**What you are asked to do**
Render the lines of the items from the line containing "This screenshot has height=581, width=690." through the end of the items, both ends included, as a JSON list of strings with one string per line and blank lines omitted. Leave the pictures out of your answer.

A sequence of items
=-=-=-=-=

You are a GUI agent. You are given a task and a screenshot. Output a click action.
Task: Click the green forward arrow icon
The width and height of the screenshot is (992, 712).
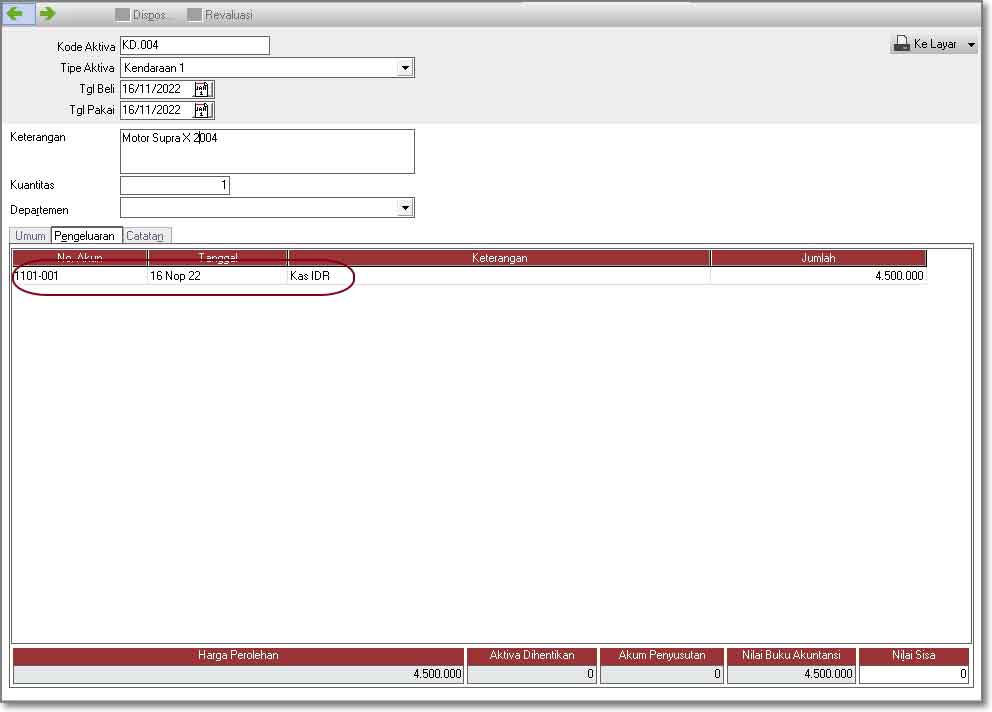coord(47,14)
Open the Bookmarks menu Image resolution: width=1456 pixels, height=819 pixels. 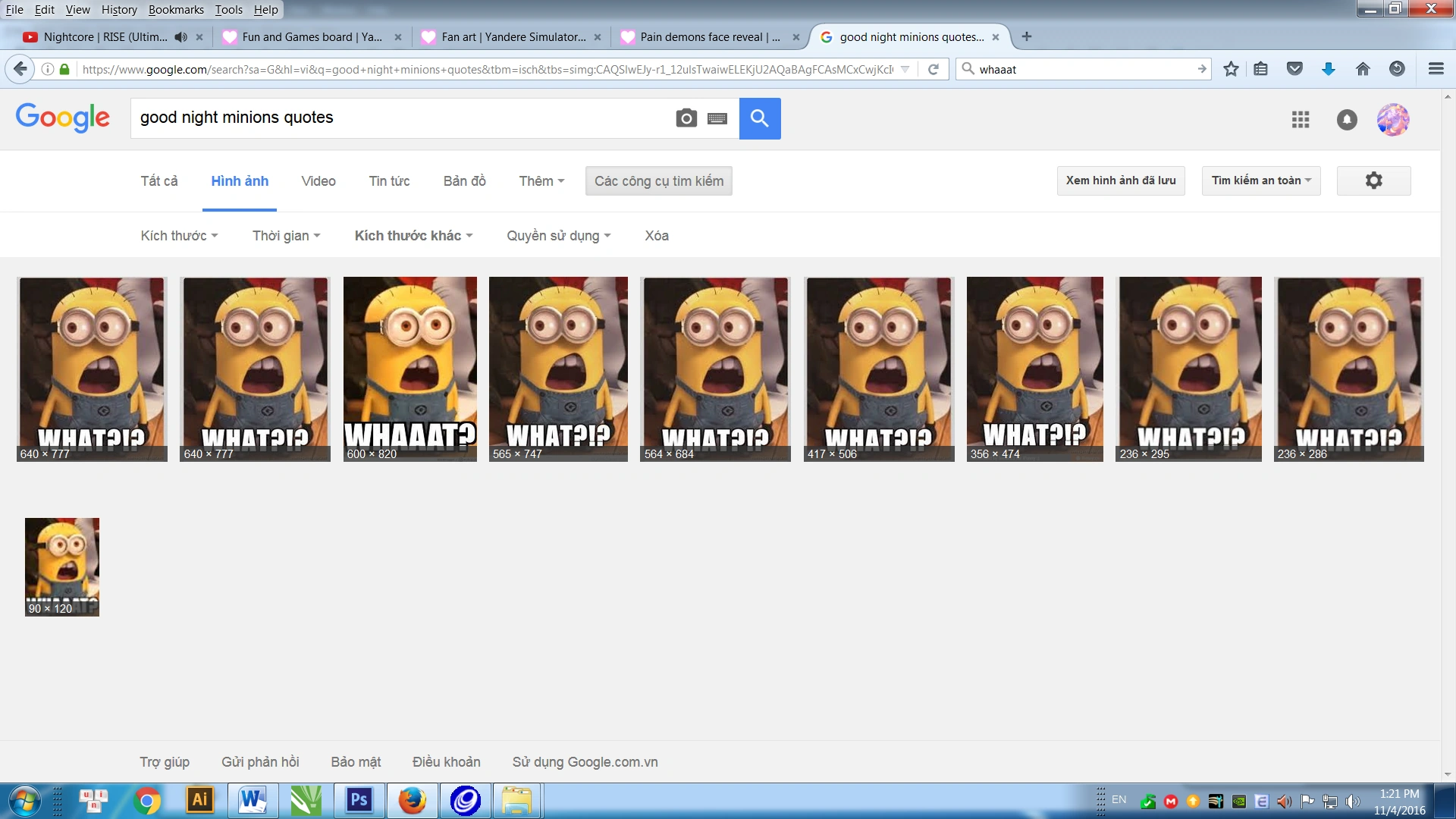click(x=176, y=10)
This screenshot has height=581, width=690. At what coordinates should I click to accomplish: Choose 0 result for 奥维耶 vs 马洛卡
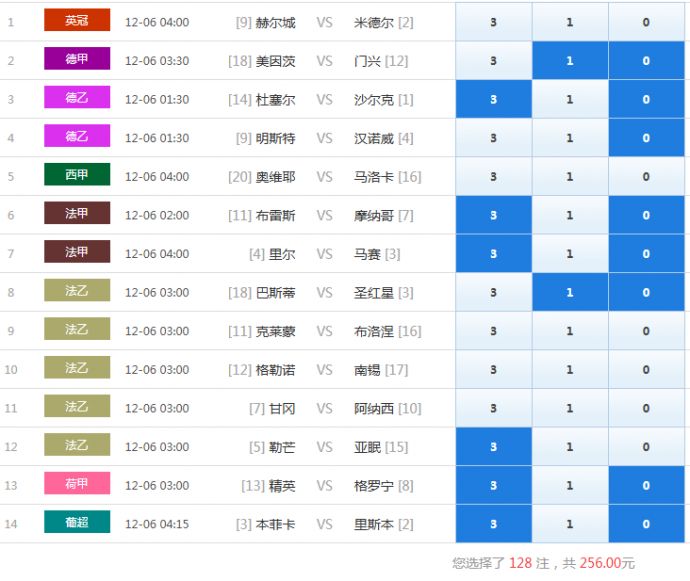[646, 177]
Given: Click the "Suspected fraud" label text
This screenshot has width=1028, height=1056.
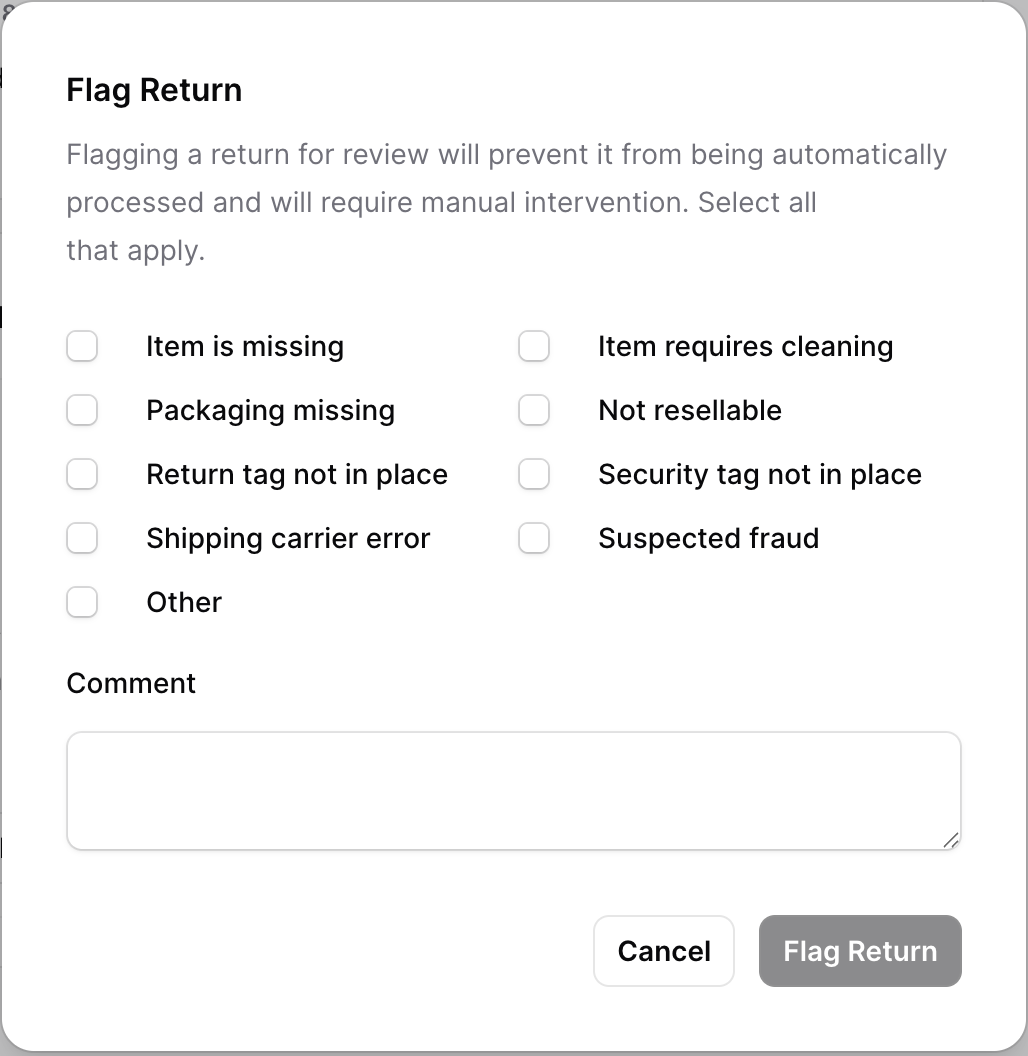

=-=-=-=-=

**The response**
[
  "This screenshot has height=581, width=690. At what coordinates should I click to accomplish: Choose 0 result for 奥维耶 vs 马洛卡",
  "[646, 177]",
  "Given: Click the \"Suspected fraud\" label text",
  "This screenshot has width=1028, height=1056."
]